Church of South India diocese to challenge ruling on properties

Church of South India diocese to challenge ruling on properties

A diocese of the Church of South India (CSI) is preparing an appeal against a court order that has virtually stripped it of more than half its churches and institutions, inherited from the Basel Mission church.

“We are preparing a strong appeal to get this order quashed. We are hopeful that our appeal will be upheld by the (federal) Supreme Court,” Bishop J.S. Sadananda of CSI’s Karnataka Southern Diocese told ENInews February 3 in a telephone interview.

The high court of Karnataka on January 23 had ruled that the CSI diocese can no longer manage 40 of its 80 churches as well as over two dozen schools, hospitals and other institutions, citing technicalities in the transfer of these properties from the United Basel Mission Church in India (UBMC).

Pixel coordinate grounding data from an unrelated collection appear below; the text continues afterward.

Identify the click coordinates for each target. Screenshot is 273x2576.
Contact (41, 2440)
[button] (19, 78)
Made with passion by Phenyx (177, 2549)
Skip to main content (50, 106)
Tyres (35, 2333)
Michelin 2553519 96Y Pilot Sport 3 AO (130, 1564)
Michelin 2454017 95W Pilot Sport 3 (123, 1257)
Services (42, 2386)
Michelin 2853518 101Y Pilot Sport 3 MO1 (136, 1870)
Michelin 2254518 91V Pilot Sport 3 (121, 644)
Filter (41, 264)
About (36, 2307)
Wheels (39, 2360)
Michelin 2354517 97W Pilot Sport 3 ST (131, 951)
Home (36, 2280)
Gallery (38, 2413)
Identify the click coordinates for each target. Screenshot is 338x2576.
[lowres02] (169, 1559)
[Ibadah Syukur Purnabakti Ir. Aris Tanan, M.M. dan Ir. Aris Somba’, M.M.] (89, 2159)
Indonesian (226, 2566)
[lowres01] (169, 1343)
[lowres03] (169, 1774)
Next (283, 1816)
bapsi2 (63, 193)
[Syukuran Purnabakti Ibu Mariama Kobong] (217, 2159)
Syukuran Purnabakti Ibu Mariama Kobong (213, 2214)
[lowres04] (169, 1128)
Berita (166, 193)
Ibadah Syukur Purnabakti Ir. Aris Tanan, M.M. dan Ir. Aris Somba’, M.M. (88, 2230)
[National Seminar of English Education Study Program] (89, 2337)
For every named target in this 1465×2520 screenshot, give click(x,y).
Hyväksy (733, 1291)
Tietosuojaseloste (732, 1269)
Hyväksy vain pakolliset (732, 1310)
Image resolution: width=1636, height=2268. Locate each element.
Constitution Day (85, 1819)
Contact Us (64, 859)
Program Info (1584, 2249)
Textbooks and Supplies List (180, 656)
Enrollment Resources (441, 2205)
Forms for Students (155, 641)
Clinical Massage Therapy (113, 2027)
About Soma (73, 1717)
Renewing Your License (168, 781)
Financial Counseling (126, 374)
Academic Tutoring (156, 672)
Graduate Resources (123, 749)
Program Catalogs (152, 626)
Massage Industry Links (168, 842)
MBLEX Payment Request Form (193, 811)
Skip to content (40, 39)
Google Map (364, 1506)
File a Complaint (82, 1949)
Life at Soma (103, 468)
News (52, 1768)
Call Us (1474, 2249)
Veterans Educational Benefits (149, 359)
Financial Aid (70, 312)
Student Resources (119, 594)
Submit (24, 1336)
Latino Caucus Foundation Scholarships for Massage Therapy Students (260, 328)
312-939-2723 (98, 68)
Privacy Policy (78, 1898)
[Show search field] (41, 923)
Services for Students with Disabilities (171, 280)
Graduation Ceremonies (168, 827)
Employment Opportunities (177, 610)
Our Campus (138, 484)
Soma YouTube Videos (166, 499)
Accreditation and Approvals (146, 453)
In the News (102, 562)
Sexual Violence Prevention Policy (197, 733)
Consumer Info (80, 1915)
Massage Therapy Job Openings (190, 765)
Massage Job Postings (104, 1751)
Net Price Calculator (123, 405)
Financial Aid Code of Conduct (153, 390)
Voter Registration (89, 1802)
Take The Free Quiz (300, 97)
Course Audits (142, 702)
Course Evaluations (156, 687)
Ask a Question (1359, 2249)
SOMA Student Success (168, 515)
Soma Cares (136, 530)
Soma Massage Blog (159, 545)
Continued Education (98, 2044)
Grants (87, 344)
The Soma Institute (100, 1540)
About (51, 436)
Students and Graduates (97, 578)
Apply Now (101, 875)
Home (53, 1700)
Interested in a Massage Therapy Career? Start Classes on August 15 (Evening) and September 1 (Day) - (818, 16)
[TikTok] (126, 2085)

The UBMC, based in the west coast of India, had not joined in 1947 the CSI union, which was formed from the merger of Anglican and Protestant churches and is one of the oldest church unions in the world. The UMBC merged with the CSI in 1968 and transferred its properties to the CSI in 1972.

Some of the Basel Mission church members who objected to the church union, Sadananda pointed out, challenged it in court. The legal dispute went all the way to the Supreme Court which in 1988 upheld validity of the “merger” of the Basel Mission and the CSI.

“The [present] high court verdict against us is based more on technicalities [of the transfer of properties]. We are hopeful that the Supreme Court will uphold [the appeal] as it has already approved the merger of the Basel Mission church with CSI,” Sadananda noted.

Despite the negative verdict, he said, the high court has given 90 days for the CSI diocese to appeal the verdict, after which the court would hand over the administration of churches and institutions in dispute to a government receiver.